Comparative Study on Biochemical Properties and Antioxidative Activity of Cuttlefish ( Sepia officinalis ) Protein Hydrolysates Produced by Alcalase and Bacillus licheniformis NH1 Proteases

Abstract

Antioxidative activities and biochemical properties of protein hydrolysates prepared from cuttlefish ( Sepia officinalis ) using Alcalase 2.4 L and Bacillus licheniformis NH1 proteases with different degrees of hydrolysis (DH) were determined. For the biochemical properties, hydrolysis by both enzymes increased protein solubility to above 75% over a wide pH range. The antioxidant activities of cuttlefish protein hydrolysates (CPHs) increase with increasing DH. In addition, all CPHs exhibited antioxidative activity in a concentration-dependent manner. NH1-CPHs generally showed greater antioxidative activity than Alcalase protein hydrolysates ( P < 0.05 ) as indicated by the higher 1,1-diphenyl-1-picryhydrazyl (DPPH) radical scavenging activity and ferrous chelating activity. Both Alcalase and NH1 protein hydrolysates were able to retard lipid peroxidation and β -carotene-linoleic acid oxidation.

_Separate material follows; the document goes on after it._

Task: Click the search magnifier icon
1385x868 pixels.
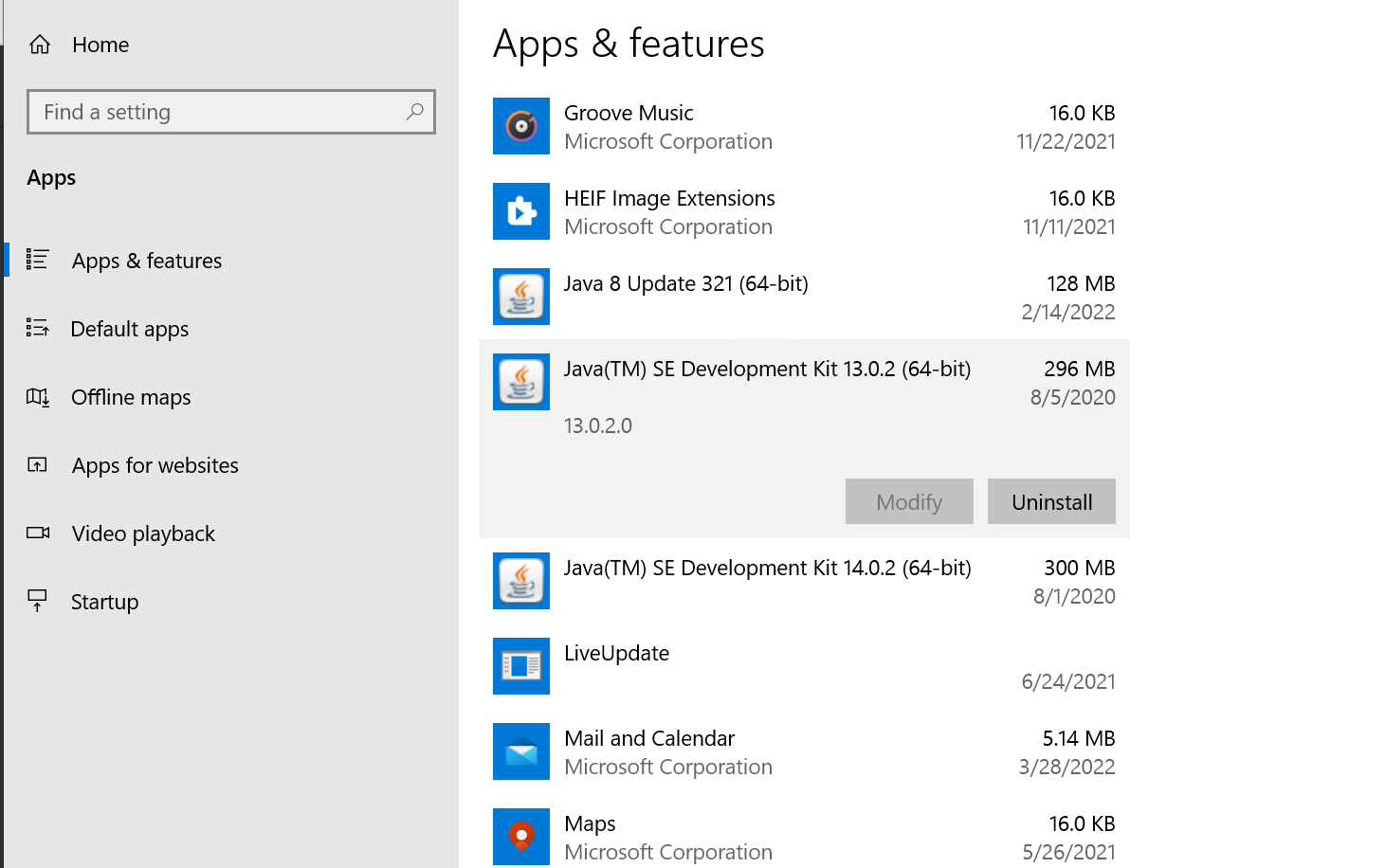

Alcalase-CPH (DH = 12.5%) and NH1-CPH (DH = 15%) contained 75.36% and 80.11% protein, respectively, with histidine and arginine as the major amino acids, followed by glutamic acid/glutamine, serine, lysine, and leucine. In addition, CPHs have a high percentage of essential amino acids made up 48.85% and 50.04%. Cuttlefish muscle protein hydrolysates had a high nutritional value and could be used as supplement to poorly balanced dietary proteins.